Avec la fermeture de la frontière béninoise, le corridor nigérian est devenu la principale alternative pour les échanges commerciaux. Cependant, cette option présente des inconvénients majeurs : des coûts logistiques bien plus élevés, des délais de transport allongés et une insécurité accrue sur certaines routes.

Les transporteurs d’hydrocarbures, en particulier, subissent de plein fouet ces contraintes. Mody Hassane, secrétaire général du syndicat des transporteurs, alerte sur la dégradation des conditions de travail : « La fermeture des frontières a bouleversé notre secteur. Avant, nous réalisions deux à trois voyages par mois. Aujourd’hui, un seul voyage peut prendre deux à trois mois. Les pertes sont colossales, et l’économie n’est plus viable. »

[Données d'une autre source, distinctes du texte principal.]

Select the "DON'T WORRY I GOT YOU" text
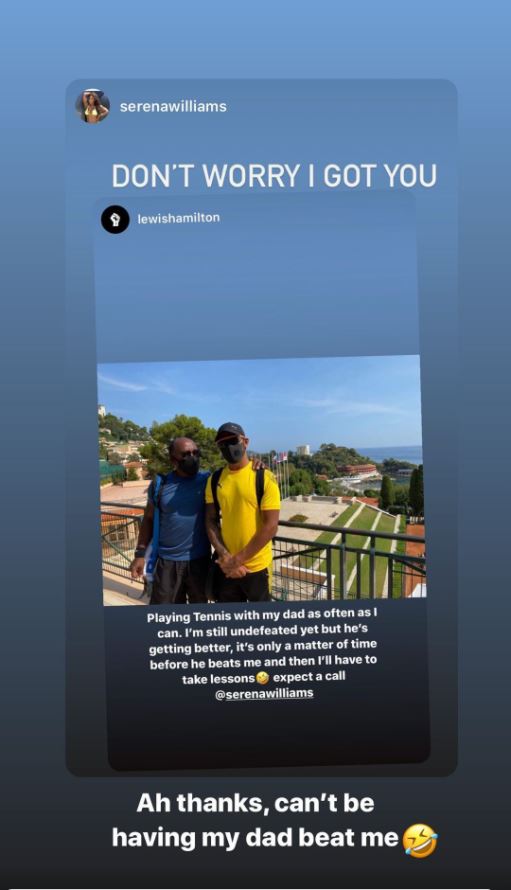Viewport: 511px width, 890px height. tap(274, 175)
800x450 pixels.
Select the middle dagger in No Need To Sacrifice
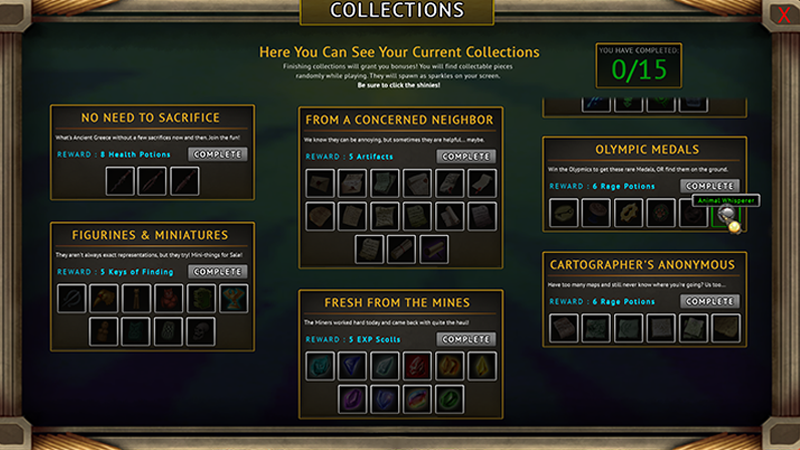(152, 181)
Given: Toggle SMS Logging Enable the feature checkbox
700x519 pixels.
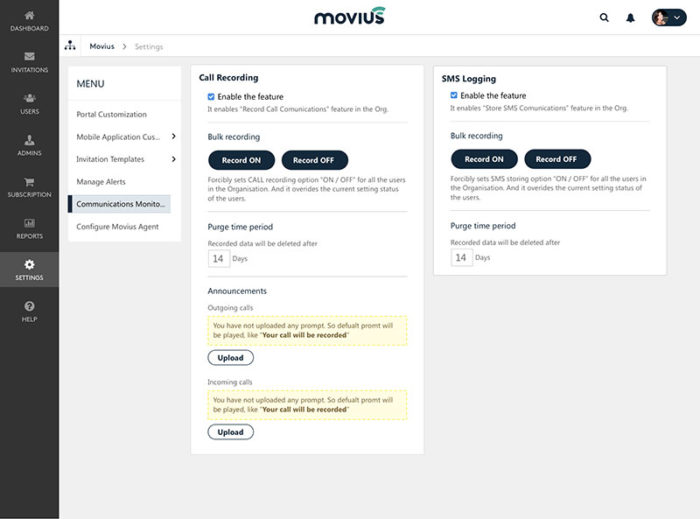Looking at the screenshot, I should point(454,96).
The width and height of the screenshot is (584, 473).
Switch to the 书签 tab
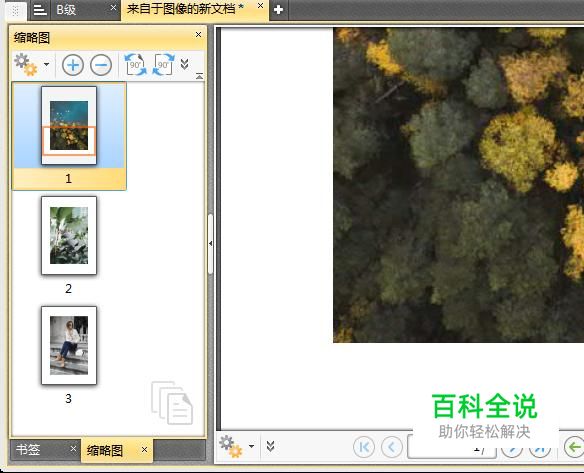(28, 450)
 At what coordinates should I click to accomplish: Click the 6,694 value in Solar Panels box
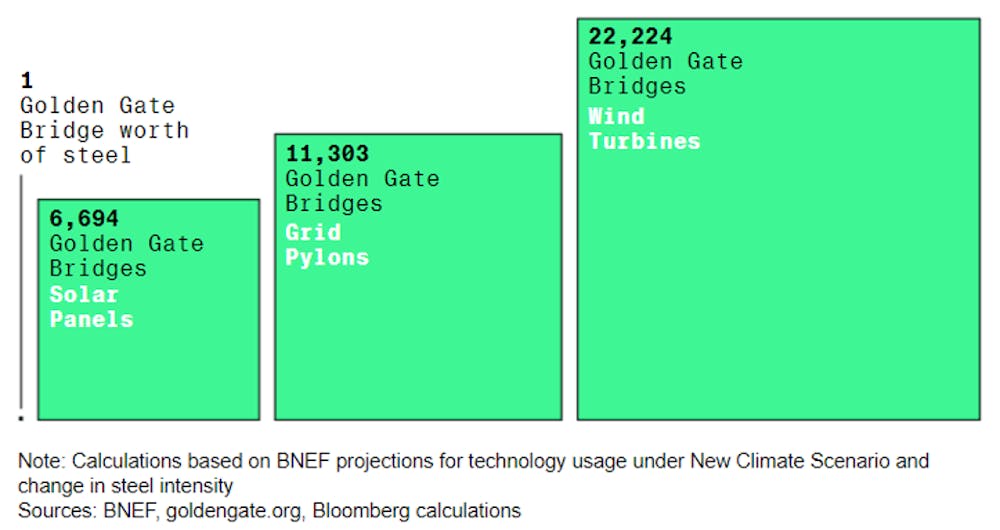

des pertes financières qui s’accumulent

Les surcoûts logistiques, combinés à la baisse des échanges commerciaux, ont un impact direct sur la rentabilité des entreprises nigériennes. Les transporteurs, les commerçants et les industriels voient leurs marges fondre, tandis que les prix des produits importés augmentent pour les consommateurs.

Face à cette situation, les acteurs économiques nigériens appellent à une réouverture rapide et durable de la frontière avec le Bénin. Ils espèrent ainsi retrouver un rythme d’échanges normal et relancer une économie mise à mal par des mois de restrictions.